О жизни окраин танцовщицы знали мало. Понятие «народ» означало нечто расплывчатое и связывалось то с «кумом пожарным», навещавшим по средам кухарку, то с бабами, приносившими на дачу ягоды и грибы.
Народу следовало «благотворить», и это посильно делалось, тоже вполне в меру приличий.
«Немногим известно, что существует в России народная Гребловская школа имени Гоголя, созданная и устроенная нашими балетными артистами, — писал в декабре 1905 года Светлов. — В пользу этой школы балетными артистами устраивается ежегодно спектакль, дающий хороший доход».

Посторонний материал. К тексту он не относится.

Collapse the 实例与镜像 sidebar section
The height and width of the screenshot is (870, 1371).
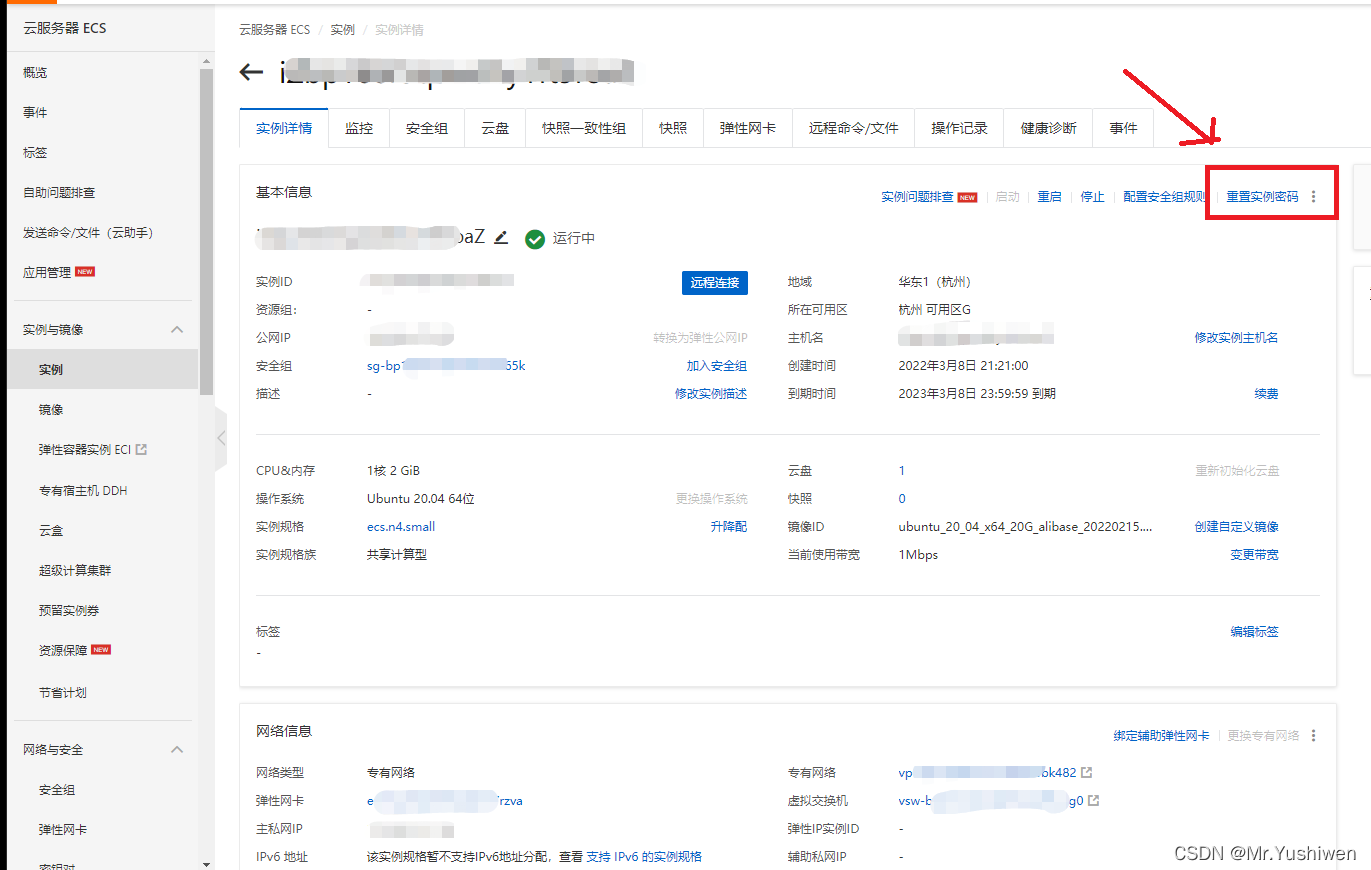coord(177,330)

Сливки общества наполняли зал на Троицкой улице. Там угощали редкостным зрелищем: артисты академической труппы плясали негритянский кекуок «во главе с нашей талантливейшей балериной А. П. Павловой 2-й». Там можно было купить афишу у сверкающей бриллиантами «красавицы кордебалета» Бакеркиной, поболтать у киоска с цветами, из-за которых выглядывало личико Карсавиной, выпить бокал шампанского из рук Павловой, уже сменившей короткую юбку кекуока на вечерний туалет.
Между тем определенная часть труппы причисляла к народу и себя.
Главным образом волновалась молодежь.
В слове «свобода» ей чудились слова «свобода творчества».
Казалось, сейчас, когда все чего-то требуют, можно будет наконец пробиться сквозь толщу правил и традиций.
И пробивались. Стихийно, опрометью. Иные горячие головы лезли на приступ…
Все тогда в труппе перепуталось. Но то, что выглядело со стороны «бурей в стакане воды», было на самом деле не так уж просто.